これまでスピリチュアルという言葉は占いや宗教用語の一つと捉えられることも多く、その本来の意味はあまり知られていませんでした。しかし近年、医療の在り方が見直される中、スピリチュアルが医学の一つとして認められるかどうか、世界の関心が高まっています。

1998年に世界保健機構(WHO)は「健康の定義」の中に、「霊的」すなわち「スピリチュアル」な表現を加えた改正案を打ち出しました。日本は当時この改正案に対し棄権票を投じ、判断を保留しています。これは日本がまだ医療の現場において、健康とスピリチュアルとの関連性において、結論が急がれていないという状況を表していると言えます。

それ以前の1948年にも、WHOが健康の定義を決定する際に「霊的な」という表現が原案に盛り込まれていたように、世界的にスピリチュアルと健康の関わりは考慮されていました。しかしある国家集団の反論を受けたことによって、この原案は削除されてしまったのです。
こういったことからも分るように、人間の健康に関わるスピリチュアルは、長い間世界の国家の間で課題となってきたのです。

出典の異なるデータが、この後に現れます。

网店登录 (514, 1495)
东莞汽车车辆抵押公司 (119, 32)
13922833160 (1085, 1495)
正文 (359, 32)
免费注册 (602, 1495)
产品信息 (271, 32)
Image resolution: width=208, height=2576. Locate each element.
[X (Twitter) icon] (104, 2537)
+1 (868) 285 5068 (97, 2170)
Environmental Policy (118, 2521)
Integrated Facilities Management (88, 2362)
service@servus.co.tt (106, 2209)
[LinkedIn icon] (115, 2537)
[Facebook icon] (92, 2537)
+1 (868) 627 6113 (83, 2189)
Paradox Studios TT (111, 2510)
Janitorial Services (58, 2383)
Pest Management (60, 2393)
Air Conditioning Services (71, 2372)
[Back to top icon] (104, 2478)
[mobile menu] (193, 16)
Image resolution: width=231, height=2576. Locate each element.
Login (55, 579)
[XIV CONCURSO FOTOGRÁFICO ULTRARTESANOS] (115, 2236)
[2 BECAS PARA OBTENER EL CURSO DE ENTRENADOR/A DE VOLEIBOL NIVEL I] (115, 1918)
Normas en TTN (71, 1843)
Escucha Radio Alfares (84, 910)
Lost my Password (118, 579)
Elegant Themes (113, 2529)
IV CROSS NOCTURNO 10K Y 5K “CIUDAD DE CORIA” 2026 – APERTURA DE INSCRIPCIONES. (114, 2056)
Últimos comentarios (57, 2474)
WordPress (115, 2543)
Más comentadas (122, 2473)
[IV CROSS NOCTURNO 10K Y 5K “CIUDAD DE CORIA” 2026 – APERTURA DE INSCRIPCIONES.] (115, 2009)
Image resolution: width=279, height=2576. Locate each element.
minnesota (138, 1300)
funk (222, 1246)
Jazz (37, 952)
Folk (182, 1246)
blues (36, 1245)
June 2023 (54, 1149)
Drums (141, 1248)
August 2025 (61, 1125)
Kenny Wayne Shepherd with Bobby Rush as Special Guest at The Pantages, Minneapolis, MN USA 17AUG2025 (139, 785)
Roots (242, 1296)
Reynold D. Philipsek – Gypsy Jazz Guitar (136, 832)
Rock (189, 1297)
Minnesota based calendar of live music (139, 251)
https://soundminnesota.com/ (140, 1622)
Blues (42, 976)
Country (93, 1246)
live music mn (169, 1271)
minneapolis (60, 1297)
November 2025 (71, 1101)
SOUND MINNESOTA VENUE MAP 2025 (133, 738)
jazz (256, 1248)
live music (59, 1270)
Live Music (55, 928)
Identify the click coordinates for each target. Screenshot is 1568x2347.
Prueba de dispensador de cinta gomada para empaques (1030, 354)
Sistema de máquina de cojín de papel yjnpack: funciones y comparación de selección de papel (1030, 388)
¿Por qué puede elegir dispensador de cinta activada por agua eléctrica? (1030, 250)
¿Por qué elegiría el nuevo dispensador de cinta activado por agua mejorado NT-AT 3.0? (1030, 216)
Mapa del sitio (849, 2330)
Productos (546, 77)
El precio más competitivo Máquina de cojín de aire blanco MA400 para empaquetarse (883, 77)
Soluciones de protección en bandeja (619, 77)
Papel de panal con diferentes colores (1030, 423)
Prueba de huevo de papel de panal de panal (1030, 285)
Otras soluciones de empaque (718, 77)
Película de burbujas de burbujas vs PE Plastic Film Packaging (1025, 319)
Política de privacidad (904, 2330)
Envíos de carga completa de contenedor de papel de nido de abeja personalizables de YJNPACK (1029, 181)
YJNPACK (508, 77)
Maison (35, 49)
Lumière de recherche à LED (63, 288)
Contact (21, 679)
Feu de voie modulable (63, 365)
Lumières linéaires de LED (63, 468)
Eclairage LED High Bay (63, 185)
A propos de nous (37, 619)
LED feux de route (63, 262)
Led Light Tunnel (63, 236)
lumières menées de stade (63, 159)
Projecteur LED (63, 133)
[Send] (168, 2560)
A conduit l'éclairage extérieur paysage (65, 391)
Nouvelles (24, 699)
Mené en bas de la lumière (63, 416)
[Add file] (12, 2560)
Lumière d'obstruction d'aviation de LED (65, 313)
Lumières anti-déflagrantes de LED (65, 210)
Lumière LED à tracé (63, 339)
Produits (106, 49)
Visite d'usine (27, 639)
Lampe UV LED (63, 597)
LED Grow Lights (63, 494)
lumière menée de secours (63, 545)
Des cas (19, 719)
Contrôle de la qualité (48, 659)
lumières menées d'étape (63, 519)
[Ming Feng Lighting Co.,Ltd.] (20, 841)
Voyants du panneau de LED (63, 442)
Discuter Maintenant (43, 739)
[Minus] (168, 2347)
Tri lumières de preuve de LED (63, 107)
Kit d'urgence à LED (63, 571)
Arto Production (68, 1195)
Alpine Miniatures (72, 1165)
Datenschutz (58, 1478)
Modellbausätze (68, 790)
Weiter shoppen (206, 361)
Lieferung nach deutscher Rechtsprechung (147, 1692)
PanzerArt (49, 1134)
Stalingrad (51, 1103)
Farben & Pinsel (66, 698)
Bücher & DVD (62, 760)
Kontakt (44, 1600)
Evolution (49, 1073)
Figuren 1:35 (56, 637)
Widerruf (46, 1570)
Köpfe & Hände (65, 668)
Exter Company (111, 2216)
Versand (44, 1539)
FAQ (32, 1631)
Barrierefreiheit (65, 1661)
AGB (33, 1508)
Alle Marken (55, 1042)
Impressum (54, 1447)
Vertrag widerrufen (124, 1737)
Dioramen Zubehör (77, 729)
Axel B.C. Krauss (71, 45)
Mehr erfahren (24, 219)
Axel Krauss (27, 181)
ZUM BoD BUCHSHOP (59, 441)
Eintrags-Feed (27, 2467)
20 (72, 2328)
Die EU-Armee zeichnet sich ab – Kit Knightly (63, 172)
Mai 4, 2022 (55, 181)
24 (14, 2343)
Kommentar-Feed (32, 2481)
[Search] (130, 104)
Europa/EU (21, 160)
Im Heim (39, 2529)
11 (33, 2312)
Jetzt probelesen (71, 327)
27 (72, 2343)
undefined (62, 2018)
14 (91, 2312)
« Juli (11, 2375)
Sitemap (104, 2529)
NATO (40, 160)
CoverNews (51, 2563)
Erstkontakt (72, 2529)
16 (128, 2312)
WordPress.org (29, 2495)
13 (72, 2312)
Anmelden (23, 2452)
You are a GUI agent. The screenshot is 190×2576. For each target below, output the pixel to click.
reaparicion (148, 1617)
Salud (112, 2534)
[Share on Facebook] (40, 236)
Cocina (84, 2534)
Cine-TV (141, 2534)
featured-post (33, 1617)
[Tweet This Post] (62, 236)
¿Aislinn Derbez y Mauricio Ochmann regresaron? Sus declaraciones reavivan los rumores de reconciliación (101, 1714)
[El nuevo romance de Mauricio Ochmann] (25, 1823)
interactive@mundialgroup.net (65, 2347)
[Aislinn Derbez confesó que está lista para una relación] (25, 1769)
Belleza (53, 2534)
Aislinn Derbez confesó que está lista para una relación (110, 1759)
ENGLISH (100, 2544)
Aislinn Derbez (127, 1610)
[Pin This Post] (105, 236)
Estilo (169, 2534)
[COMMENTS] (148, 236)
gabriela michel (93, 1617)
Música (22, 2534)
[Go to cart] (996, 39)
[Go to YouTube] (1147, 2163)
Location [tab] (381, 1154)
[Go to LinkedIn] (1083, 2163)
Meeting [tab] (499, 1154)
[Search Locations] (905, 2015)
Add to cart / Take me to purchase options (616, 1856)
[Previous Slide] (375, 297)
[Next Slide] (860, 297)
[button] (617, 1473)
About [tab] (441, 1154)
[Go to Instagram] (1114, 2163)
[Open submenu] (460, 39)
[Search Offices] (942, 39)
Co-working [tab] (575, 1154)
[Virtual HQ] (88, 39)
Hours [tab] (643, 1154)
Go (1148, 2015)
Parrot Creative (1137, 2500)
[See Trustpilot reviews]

欧米ではスピリチュアル治療への関心が高く、特定の宗教家だけではなく、医学者や科学家、政治家などあらゆる立場の人がスピリチュアルについて論じています。
日本でも最近では末期がんの患者に対して行われるケアとして「スピリチュアル・ケア」が取り入れられ、人生の意味や目的、価値を高める医療として重視されつつあります。

今後ホリスティック医学におけるスピリチュアルは、ますます世界の人々の関心を集めることでしょう。

ホリスティック医学の中でも特に人々の関心の高い分野にスピリチュアルがあげられます。
スピリチュアルな医学はまだ日本では馴染みの薄いものですが、ヒーリング治療や終末期医療などではすでにその効果が認められつつあります。

スピリチュアルな医学を受けるために重要なことは、スピリチュアルに理解のある医師を見つけることです。理解のある医師のもとで、西洋医学とスピリチュアルを上手く併用した適切な治療方法を選択することが、最も治療効果を高めることができると考えられます。

現在、西洋医学による治療に限界を感じている医師は増えていますが、残念なことにそういった医師の多くはスピリチュアルに否定的な見解を持ち、理解を示す医師が少ないというのが現状です。
欧米ではホリスティック医学は代替医療と呼ばれ、医療の現場でも普及しています。そして有名大学でのカリキュラムに取り入れられるなど、将来の代替医療を担う医師の育成にも力をいれています。また同様にスピリチュアルな分野の研究も進められており、スピリチュアルは医学として認められつつあります。

例えば西洋医学の医師が患者にスピリチュアル・ヒーリングを勧め、健康保険が適用される国もあります。

日本でも近年ホリスティック医学の重要性が認められるようになりましたが、さまざま面で欧米に大きく遅れをとっているのが現状です。

今後、日本でもスピリチュアルの研究が進められて、医学としてのスピリチュアルに理解を示す医師が増えることが期待されます。